* Exercise brief *
Copy out all of the data that follows, exactly as it appears.

* Task inputs *
/---

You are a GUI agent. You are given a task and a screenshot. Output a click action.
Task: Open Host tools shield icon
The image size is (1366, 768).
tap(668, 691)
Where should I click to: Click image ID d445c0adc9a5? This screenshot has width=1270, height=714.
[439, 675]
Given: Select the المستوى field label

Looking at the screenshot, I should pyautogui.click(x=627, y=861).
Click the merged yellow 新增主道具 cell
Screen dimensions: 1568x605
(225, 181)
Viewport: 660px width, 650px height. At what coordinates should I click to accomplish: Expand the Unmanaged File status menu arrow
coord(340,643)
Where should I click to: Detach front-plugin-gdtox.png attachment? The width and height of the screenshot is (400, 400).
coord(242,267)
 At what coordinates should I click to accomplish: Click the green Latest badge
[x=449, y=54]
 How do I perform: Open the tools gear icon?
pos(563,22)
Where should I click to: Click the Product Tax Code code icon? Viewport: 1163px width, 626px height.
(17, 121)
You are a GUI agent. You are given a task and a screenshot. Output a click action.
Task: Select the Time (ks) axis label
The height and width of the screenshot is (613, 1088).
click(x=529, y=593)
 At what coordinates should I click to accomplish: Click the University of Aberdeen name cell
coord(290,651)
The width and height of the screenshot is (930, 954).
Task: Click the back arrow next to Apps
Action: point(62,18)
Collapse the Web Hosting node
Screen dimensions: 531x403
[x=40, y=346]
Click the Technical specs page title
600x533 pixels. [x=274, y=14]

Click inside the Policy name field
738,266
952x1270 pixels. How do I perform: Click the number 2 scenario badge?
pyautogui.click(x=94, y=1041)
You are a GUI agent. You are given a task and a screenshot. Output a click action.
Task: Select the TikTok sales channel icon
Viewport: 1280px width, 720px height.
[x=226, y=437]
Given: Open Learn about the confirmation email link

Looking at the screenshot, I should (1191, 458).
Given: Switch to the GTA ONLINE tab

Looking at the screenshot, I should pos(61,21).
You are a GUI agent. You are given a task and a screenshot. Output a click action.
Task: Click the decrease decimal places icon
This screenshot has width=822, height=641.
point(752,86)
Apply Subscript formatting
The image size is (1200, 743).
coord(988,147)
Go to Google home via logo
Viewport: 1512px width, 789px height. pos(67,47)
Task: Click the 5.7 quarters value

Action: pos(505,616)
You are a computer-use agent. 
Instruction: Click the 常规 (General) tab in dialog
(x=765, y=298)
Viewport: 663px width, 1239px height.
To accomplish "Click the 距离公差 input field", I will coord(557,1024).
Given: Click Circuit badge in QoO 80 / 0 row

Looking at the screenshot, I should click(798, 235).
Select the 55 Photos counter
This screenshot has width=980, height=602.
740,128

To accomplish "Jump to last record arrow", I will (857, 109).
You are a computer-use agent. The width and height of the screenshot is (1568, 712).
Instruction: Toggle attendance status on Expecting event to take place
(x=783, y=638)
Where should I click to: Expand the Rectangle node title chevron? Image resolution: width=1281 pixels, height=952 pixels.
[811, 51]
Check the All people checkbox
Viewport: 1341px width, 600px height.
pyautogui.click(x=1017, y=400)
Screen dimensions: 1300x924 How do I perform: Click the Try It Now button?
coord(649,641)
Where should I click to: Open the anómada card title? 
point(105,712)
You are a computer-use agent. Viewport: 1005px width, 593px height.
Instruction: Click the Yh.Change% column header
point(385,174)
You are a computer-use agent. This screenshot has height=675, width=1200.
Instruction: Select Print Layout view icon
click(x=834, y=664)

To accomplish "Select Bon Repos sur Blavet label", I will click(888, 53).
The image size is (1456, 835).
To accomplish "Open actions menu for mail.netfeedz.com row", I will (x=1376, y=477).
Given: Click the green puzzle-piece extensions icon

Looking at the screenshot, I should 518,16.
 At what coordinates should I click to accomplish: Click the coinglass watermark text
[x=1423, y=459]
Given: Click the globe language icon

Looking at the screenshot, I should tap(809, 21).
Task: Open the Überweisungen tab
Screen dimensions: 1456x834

\---

* Exercise answer *
You are a GUI agent. You are given a task and a screenshot. Output a click action.
Task: Open Host tools shield icon
The image size is (1366, 768).
tap(668, 691)
Where should I click to: Click image ID d445c0adc9a5? This screenshot has width=1270, height=714.
[439, 675]
Given: Select the المستوى field label

Looking at the screenshot, I should pyautogui.click(x=627, y=861).
Click the merged yellow 新增主道具 cell
Screen dimensions: 1568x605
(225, 181)
Viewport: 660px width, 650px height. At what coordinates should I click to accomplish: Expand the Unmanaged File status menu arrow
coord(340,643)
Where should I click to: Detach front-plugin-gdtox.png attachment? The width and height of the screenshot is (400, 400).
coord(242,267)
 At what coordinates should I click to accomplish: Click the green Latest badge
[x=449, y=54]
 How do I perform: Open the tools gear icon?
pos(563,22)
Where should I click to: Click the Product Tax Code code icon? Viewport: 1163px width, 626px height.
(17, 121)
You are a GUI agent. You are given a task and a screenshot. Output a click action.
Task: Select the Time (ks) axis label
The height and width of the screenshot is (613, 1088).
click(x=529, y=593)
 At what coordinates should I click to accomplish: Click the University of Aberdeen name cell
coord(290,651)
The width and height of the screenshot is (930, 954).
Task: Click the back arrow next to Apps
Action: point(62,18)
Collapse the Web Hosting node
Screen dimensions: 531x403
[x=40, y=346]
Click the Technical specs page title
600x533 pixels. [x=274, y=14]

Click inside the Policy name field
738,266
952x1270 pixels. How do I perform: Click the number 2 scenario badge?
pyautogui.click(x=94, y=1041)
You are a GUI agent. You are given a task and a screenshot. Output a click action.
Task: Select the TikTok sales channel icon
Viewport: 1280px width, 720px height.
[x=226, y=437]
Given: Open Learn about the confirmation email link

Looking at the screenshot, I should (1191, 458).
Given: Switch to the GTA ONLINE tab

Looking at the screenshot, I should pos(61,21).
You are a GUI agent. You are given a task and a screenshot. Output a click action.
Task: Click the decrease decimal places icon
This screenshot has width=822, height=641.
point(752,86)
Apply Subscript formatting
The image size is (1200, 743).
coord(988,147)
Go to Google home via logo
Viewport: 1512px width, 789px height. pos(67,47)
Task: Click the 5.7 quarters value

Action: pos(505,616)
You are a computer-use agent. 
Instruction: Click the 常规 (General) tab in dialog
(x=765, y=298)
Viewport: 663px width, 1239px height.
To accomplish "Click the 距离公差 input field", I will coord(557,1024).
Given: Click Circuit badge in QoO 80 / 0 row

Looking at the screenshot, I should click(798, 235).
Select the 55 Photos counter
This screenshot has width=980, height=602.
740,128

To accomplish "Jump to last record arrow", I will (857, 109).
You are a computer-use agent. The width and height of the screenshot is (1568, 712).
Instruction: Toggle attendance status on Expecting event to take place
(x=783, y=638)
Where should I click to: Expand the Rectangle node title chevron? Image resolution: width=1281 pixels, height=952 pixels.
[811, 51]
Check the All people checkbox
Viewport: 1341px width, 600px height.
pyautogui.click(x=1017, y=400)
Screen dimensions: 1300x924 How do I perform: Click the Try It Now button?
coord(649,641)
Where should I click to: Open the anómada card title? 
point(105,712)
You are a computer-use agent. Viewport: 1005px width, 593px height.
Instruction: Click the Yh.Change% column header
point(385,174)
You are a computer-use agent. This screenshot has height=675, width=1200.
Instruction: Select Print Layout view icon
click(x=834, y=664)

To accomplish "Select Bon Repos sur Blavet label", I will click(888, 53).
The image size is (1456, 835).
To accomplish "Open actions menu for mail.netfeedz.com row", I will (x=1376, y=477).
Given: Click the green puzzle-piece extensions icon

Looking at the screenshot, I should 518,16.
 At what coordinates should I click to accomplish: Click the coinglass watermark text
[x=1423, y=459]
Given: Click the globe language icon

Looking at the screenshot, I should tap(809, 21).
Task: Open the Überweisungen tab
Screen dimensions: 1456x834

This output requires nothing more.